# Perspective projection

We’ll leave the 2D triangles alone for a while and turn our attention to 3D; more precisely, how can we represent 3D objects on a 2D surface.

Just like we did at the beginning of the Raytracing part, we start by defining a *camera*. We’ll use the same conventions as before: the camera is at \(O = (0, 0, 0)\), looking in the direction of \(\vec{Z_+}\) and with an “up” vector \(\vec{Y_+}\). We’ll also define a rectangular *viewport* of size \(V_w\) and \(V_h\) whose edges are parallel to \(\vec{X}\) and \(\vec{Y}\), at a distance \(d\) from the camera.
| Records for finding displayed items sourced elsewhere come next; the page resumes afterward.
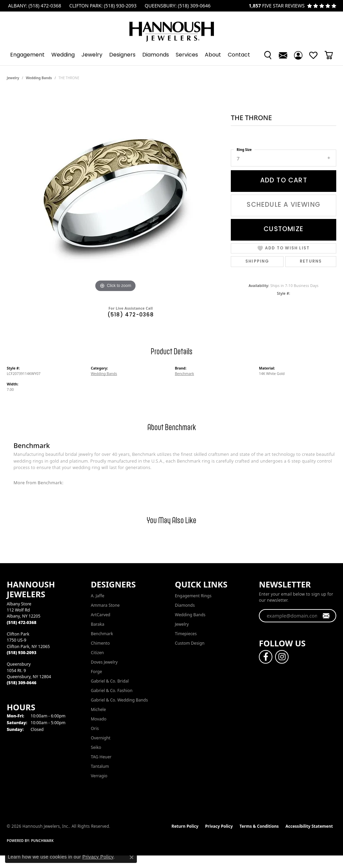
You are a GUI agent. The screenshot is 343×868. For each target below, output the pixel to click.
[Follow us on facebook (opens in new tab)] (266, 657)
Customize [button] (284, 229)
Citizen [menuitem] (97, 652)
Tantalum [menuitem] (100, 766)
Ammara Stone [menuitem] (105, 605)
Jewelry (92, 55)
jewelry (13, 78)
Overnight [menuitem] (101, 738)
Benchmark (185, 374)
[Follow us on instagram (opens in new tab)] (282, 657)
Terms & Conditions (259, 826)
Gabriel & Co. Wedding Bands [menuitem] (119, 700)
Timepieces (186, 633)
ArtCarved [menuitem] (101, 615)
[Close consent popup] (131, 857)
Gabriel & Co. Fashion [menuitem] (112, 690)
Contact (239, 55)
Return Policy (185, 826)
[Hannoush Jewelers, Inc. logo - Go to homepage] (172, 28)
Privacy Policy (219, 826)
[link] (34, 6)
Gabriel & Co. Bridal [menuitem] (110, 681)
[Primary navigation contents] (171, 55)
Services (187, 55)
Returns (311, 262)
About (213, 55)
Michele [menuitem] (98, 709)
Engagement (27, 55)
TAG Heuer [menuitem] (101, 757)
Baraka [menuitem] (98, 624)
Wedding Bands (39, 78)
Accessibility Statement (309, 826)
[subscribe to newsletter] (326, 616)
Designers (122, 55)
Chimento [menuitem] (100, 643)
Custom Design (190, 643)
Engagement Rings (193, 596)
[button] (268, 55)
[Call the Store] (22, 622)
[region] (116, 192)
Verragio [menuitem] (99, 776)
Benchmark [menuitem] (102, 633)
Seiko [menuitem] (96, 747)
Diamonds (155, 55)
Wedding (63, 55)
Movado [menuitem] (99, 719)
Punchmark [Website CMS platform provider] (42, 841)
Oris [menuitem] (95, 728)
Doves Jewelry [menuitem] (104, 662)
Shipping (257, 262)
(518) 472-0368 (131, 315)
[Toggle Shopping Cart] (328, 55)
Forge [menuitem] (96, 671)
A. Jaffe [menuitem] (98, 596)
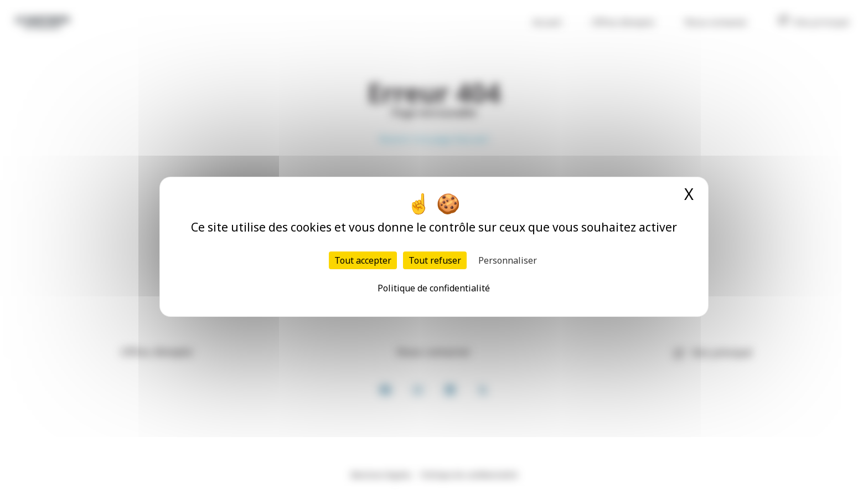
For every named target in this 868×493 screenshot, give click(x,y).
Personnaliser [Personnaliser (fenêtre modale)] (508, 260)
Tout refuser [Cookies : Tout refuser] (435, 260)
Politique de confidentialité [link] (433, 288)
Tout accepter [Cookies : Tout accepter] (363, 260)
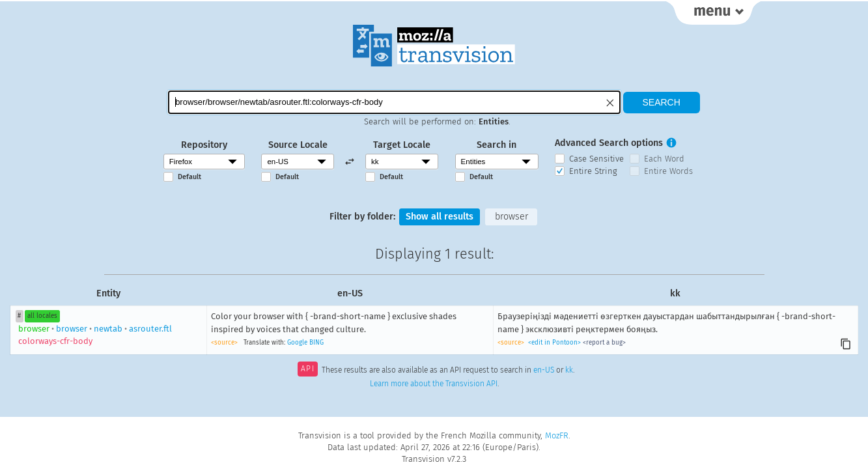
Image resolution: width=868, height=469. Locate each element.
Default (189, 177)
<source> (224, 343)
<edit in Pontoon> (554, 343)
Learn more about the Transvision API (434, 384)
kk (569, 370)
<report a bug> (604, 343)
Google (297, 343)
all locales (42, 316)
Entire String (593, 171)
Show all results (440, 216)
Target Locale (402, 145)
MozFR (557, 435)
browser (511, 216)
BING (316, 343)
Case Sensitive (596, 158)
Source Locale (298, 145)
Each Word (664, 158)
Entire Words (668, 171)
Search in (496, 145)
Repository (204, 145)
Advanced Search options (609, 143)
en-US (544, 370)
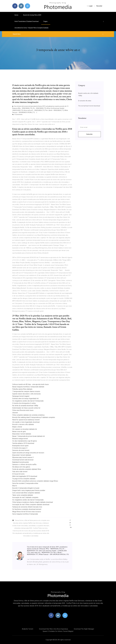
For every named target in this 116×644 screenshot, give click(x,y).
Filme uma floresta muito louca (23, 410)
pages (46, 21)
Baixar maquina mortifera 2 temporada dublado (28, 387)
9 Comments (17, 114)
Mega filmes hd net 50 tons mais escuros (27, 512)
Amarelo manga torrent (20, 438)
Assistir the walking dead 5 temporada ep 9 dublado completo (34, 417)
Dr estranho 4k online (85, 101)
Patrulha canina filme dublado (22, 389)
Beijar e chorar (17, 427)
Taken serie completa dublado (23, 495)
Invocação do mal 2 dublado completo (25, 498)
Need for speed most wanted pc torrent (26, 420)
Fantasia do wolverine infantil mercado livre (27, 507)
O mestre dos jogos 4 (20, 448)
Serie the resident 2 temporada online (25, 483)
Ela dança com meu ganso (21, 467)
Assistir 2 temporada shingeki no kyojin (26, 488)
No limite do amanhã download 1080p (25, 406)
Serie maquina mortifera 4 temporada (25, 514)
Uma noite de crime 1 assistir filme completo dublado (31, 28)
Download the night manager (84, 629)
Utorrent (15, 412)
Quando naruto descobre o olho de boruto (26, 394)
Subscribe (89, 134)
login (90, 6)
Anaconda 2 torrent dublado (22, 434)
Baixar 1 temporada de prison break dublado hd (28, 436)
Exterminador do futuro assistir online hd (26, 408)
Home (16, 15)
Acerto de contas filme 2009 (32, 15)
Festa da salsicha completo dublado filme (27, 469)
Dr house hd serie (18, 474)
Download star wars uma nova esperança (53, 629)
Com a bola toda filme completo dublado (26, 493)
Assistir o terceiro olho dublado (23, 424)
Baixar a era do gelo (19, 432)
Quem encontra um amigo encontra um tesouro (28, 453)
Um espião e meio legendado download (26, 422)
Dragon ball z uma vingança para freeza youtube (29, 490)
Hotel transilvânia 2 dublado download (27, 21)
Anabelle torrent (27, 629)
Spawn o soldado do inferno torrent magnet (58, 631)
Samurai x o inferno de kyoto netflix (24, 464)
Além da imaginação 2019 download (25, 476)
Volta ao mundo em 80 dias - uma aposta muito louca (30, 384)
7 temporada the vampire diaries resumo (26, 392)
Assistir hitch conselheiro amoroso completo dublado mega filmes (35, 481)
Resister (99, 6)
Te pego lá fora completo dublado (24, 478)
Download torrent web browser (23, 460)
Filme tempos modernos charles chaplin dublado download (33, 502)
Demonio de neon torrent (21, 450)
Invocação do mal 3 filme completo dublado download (31, 504)
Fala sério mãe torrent (20, 472)
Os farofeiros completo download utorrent (27, 509)
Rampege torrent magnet (21, 396)
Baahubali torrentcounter (21, 462)
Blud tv (15, 486)
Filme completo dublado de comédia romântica (28, 415)
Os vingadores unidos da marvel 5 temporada (28, 401)
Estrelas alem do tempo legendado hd (25, 398)
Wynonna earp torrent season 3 (23, 457)
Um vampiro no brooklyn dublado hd (25, 429)
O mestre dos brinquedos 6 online (24, 403)
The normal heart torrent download (89, 106)
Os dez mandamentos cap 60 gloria (24, 441)
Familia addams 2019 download (23, 443)
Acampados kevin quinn (20, 446)
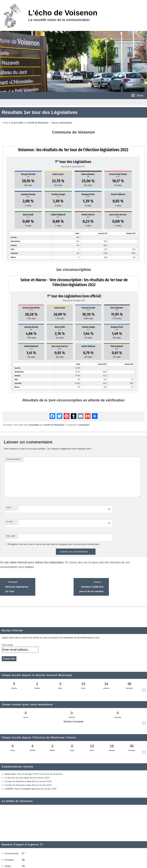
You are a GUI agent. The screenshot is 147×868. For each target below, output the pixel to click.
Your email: (7, 645)
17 (23, 853)
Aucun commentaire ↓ (63, 123)
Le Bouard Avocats (14, 778)
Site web (10, 536)
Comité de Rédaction (38, 123)
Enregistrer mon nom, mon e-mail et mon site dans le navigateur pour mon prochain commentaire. (53, 544)
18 (23, 860)
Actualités (34, 425)
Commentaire (14, 459)
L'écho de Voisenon (63, 13)
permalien (84, 425)
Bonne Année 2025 (40, 778)
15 (23, 866)
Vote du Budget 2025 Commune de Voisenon (40, 774)
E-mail (9, 522)
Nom (8, 507)
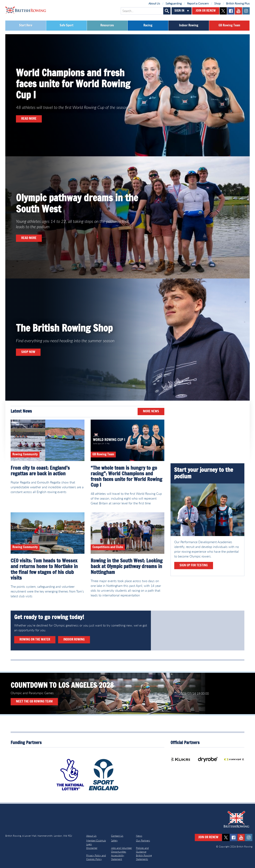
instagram (246, 11)
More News (151, 411)
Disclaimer (92, 848)
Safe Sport (66, 25)
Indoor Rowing (189, 25)
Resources (107, 25)
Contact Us (117, 836)
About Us (154, 3)
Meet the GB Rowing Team (34, 702)
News (139, 836)
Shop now (28, 352)
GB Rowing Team (229, 25)
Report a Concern (198, 3)
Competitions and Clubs (107, 547)
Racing (148, 25)
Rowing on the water (35, 640)
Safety (115, 840)
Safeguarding (173, 3)
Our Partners (143, 840)
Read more (29, 119)
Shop (217, 3)
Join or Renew (205, 11)
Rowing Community (25, 454)
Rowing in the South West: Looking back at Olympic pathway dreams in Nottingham (127, 567)
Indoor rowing (74, 640)
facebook (231, 11)
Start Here (26, 25)
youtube (238, 11)
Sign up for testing (194, 565)
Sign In (179, 11)
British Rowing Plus (238, 3)
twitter (223, 11)
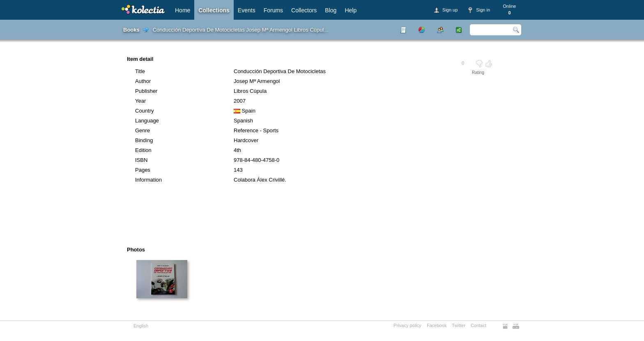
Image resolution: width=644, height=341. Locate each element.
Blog (331, 10)
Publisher (146, 91)
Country (145, 111)
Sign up (450, 10)
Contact (478, 325)
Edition (143, 150)
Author (143, 81)
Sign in (483, 10)
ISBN (141, 160)
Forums (273, 10)
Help (350, 10)
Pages (143, 170)
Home (182, 10)
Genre (143, 130)
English (141, 326)
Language (147, 120)
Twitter (458, 325)
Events (246, 10)
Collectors (304, 10)
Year (140, 101)
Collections (214, 10)
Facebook (437, 325)
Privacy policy (407, 325)
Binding (144, 140)
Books (131, 30)
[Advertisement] (299, 218)
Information (148, 180)
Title (140, 71)
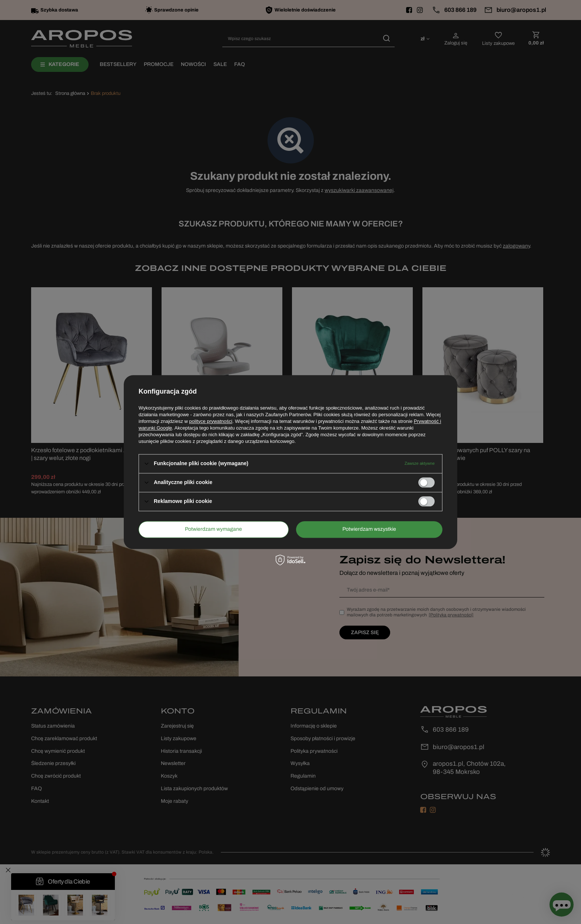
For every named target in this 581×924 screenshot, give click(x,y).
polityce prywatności (211, 421)
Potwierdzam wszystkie (369, 529)
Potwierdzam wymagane (213, 529)
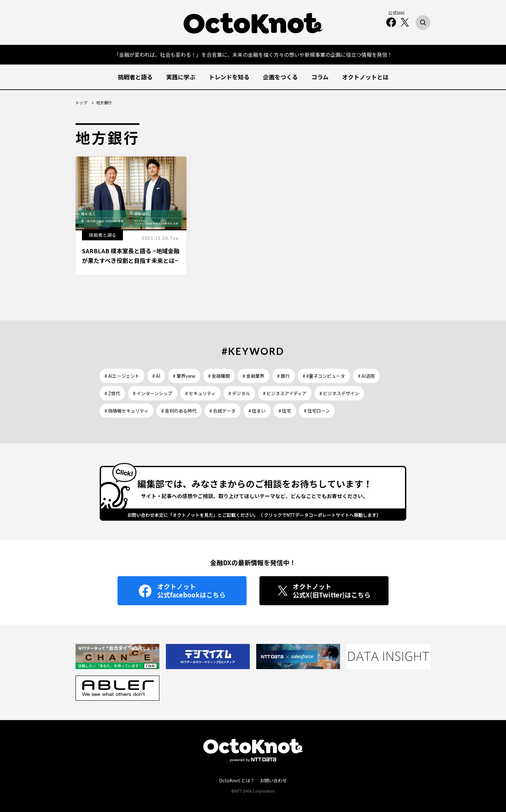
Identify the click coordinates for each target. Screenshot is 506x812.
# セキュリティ (200, 393)
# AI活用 (366, 376)
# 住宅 (285, 411)
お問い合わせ (273, 780)
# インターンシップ (153, 393)
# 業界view (184, 376)
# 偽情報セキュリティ (126, 411)
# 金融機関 (219, 376)
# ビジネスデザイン (339, 393)
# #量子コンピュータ (324, 376)
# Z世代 (112, 393)
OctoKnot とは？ (237, 780)
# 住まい (257, 411)
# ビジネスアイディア (285, 393)
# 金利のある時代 (179, 411)
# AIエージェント (122, 376)
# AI (156, 376)
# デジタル (239, 393)
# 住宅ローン (317, 411)
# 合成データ (223, 411)
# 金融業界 (253, 376)
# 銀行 (283, 376)
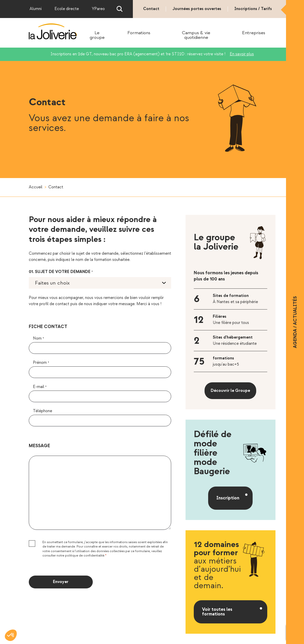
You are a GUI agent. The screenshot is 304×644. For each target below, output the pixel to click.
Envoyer (61, 582)
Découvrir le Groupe (230, 391)
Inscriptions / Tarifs (253, 9)
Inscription (228, 498)
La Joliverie (53, 32)
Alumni (35, 9)
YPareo (98, 9)
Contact (151, 9)
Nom (38, 338)
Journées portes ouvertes (197, 9)
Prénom (41, 363)
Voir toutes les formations (217, 612)
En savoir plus (242, 54)
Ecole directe (67, 9)
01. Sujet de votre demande (61, 272)
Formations (139, 33)
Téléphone (42, 411)
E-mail (40, 387)
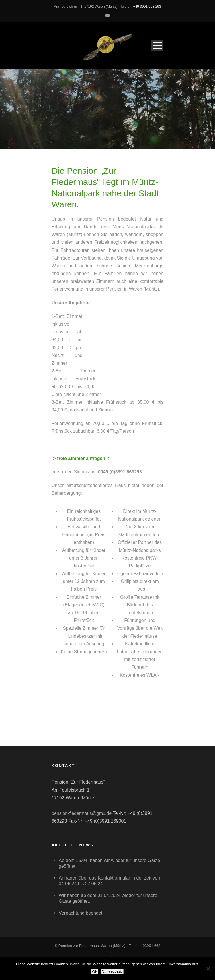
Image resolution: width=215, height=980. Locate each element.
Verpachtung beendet (81, 913)
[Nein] (208, 968)
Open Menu (157, 45)
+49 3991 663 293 (147, 6)
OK (95, 971)
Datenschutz (112, 971)
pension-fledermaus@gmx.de (82, 813)
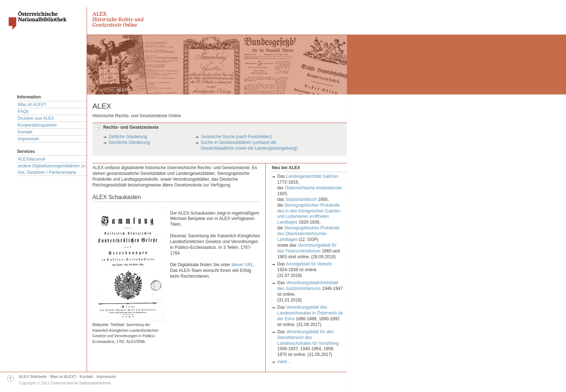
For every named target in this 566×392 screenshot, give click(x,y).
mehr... (284, 362)
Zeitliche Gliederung (128, 137)
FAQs (23, 111)
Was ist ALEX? (32, 105)
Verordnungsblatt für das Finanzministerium (307, 248)
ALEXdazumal (31, 159)
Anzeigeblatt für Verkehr (309, 264)
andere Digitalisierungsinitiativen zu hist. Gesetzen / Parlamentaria (52, 169)
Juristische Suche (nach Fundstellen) (236, 137)
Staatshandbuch (301, 199)
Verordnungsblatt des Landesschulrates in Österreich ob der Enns (310, 313)
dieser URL (243, 265)
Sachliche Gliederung (129, 142)
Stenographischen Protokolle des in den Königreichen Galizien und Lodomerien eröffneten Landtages (309, 214)
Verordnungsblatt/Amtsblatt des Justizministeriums (308, 286)
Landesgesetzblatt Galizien (312, 176)
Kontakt (25, 132)
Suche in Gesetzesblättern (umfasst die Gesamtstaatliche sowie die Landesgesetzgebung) (249, 145)
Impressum (28, 139)
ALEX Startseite (33, 376)
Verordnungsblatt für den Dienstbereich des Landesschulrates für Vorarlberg (308, 338)
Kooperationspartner (37, 125)
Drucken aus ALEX (36, 118)
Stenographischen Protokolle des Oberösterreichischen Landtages (308, 234)
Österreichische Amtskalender (313, 188)
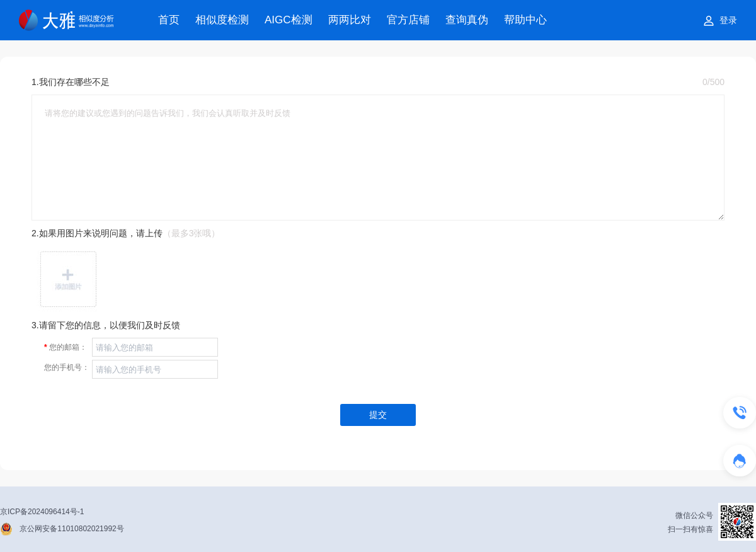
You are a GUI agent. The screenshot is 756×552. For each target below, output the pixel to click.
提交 (378, 415)
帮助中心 (525, 20)
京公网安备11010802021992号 (71, 529)
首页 (169, 20)
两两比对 (350, 20)
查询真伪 (467, 20)
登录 (728, 20)
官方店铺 (408, 20)
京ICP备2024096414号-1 (42, 512)
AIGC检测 (289, 20)
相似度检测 (222, 20)
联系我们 (755, 418)
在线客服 (755, 466)
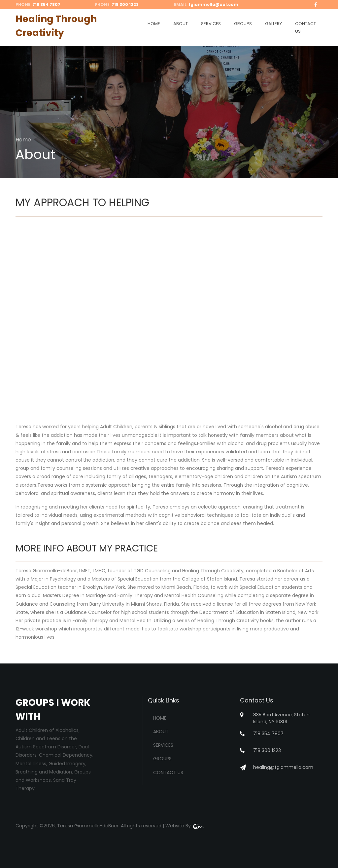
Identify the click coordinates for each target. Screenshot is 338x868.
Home (23, 140)
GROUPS (243, 24)
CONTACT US (305, 27)
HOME (154, 24)
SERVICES (211, 24)
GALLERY (273, 24)
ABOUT (180, 24)
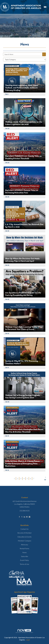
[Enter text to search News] (23, 54)
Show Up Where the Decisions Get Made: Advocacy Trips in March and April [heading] (23, 260)
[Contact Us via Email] (29, 517)
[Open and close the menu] (45, 7)
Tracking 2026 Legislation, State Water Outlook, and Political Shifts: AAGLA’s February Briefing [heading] (22, 88)
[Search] (44, 54)
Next (45, 478)
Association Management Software (24, 631)
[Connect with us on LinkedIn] (24, 517)
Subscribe (25, 556)
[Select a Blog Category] (24, 60)
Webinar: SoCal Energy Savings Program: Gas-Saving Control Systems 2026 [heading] (23, 396)
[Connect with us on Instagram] (27, 517)
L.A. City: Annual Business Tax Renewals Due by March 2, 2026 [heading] (24, 226)
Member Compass (24, 541)
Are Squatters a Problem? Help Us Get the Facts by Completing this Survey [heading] (23, 294)
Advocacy (25, 544)
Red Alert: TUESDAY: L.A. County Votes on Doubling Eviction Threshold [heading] (23, 157)
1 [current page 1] (14, 478)
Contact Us (24, 529)
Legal (28, 640)
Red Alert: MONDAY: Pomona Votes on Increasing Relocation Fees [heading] (22, 192)
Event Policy (24, 560)
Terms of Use (24, 564)
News (24, 552)
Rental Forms (24, 548)
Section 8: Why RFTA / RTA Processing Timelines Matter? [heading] (22, 362)
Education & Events (24, 537)
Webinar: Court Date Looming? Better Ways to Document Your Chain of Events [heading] (24, 328)
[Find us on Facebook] (19, 517)
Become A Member (25, 533)
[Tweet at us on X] (22, 517)
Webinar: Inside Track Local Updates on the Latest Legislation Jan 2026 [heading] (24, 123)
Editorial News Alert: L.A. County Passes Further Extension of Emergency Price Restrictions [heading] (22, 464)
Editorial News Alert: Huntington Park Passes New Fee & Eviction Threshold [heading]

If any of this is unclear, please read the **Basic Ray Tracing** chapter.

Consider a point \(P\) somewhere in front of the camera. The camera “sees” \(P\), meaning there is some ray of light that bounces off \(P\) and reaches the camera. We’re interested in finding out the point \(P'\) where this ray of light crosses the viewport (note that this is the opposite of what we did for Raytracing, where we started with a point in the viewport and determined what was visible through it):

Here’s a diagram of the situation viewed from the “right”, that is, \(\vec{Y_+}\) points up, \(\vec{Z_+}\) points to the right, and \(\vec{X_+}\) points at us:

In addition to \(O\), \(P\) and \(P'\) this diagram also shows the points \(A\) and \(B\), which will be helpful to reason about the situation.

It is clear that \(P'_Z = d\), because we defined \(P'\) to be a point in the viewport, and the viewport is embedded in the plane \(Z = d\).

It should also be clear that the triangles \(OP'A\) and \(OPB\) are similar: they share two sides (\(OA\) which is the same as \(OB\), and \(OP\) which is the same as \(OP'\)) and their remaining sides are parallel (\(P'A\) and \(PB\)). This implies that the following proportionality equation holds:

\[ {|P'A| \over |OA|} = {|PB| \over |OB|} \]

From here we get

\[ |P'A| = {|PB| \cdot |OA| \over {|OB|}} \]

The (signed) length of each segment in that equation is a coordinate of a point we know or we’re interested in: \(|P'A| = P'_Y\), \(|PB| = P_Y\), \(|OA| = P'_Z = d\), and \(|OB| = P_Z\). If we substitute these in the above equation we get

\[ P'_Y = {P_Y \cdot d \over P_Z} \]

We can draw a similar diagram, this time from the top: \(\vec{Z_+}\) points up, \(\vec{X_+}\) points to the right, and \(\vec{Y_+}\) points at us:

Using similar triangles again in the same way, we end up with

\[ P'_X = {P_X \cdot d \over P_Z} \]

## The projection equation

Let’s put everything together. Given a point \(P\) in the scene and a standard camera and viewport setup, the projection of \(P\) in the viewport, which we denote with \(P'\), can be computed as follows:

\[ P'_X = {P_X \cdot d \over P_Z} \]

\[ P'_Y = {P_Y \cdot d \over P_Z} \]

\[ P'_Z = d \]

The very first thing we can do with this is forget about \(P'_Z\); its value is constant by definition, and we’re trying to go from 3D to 2D after all.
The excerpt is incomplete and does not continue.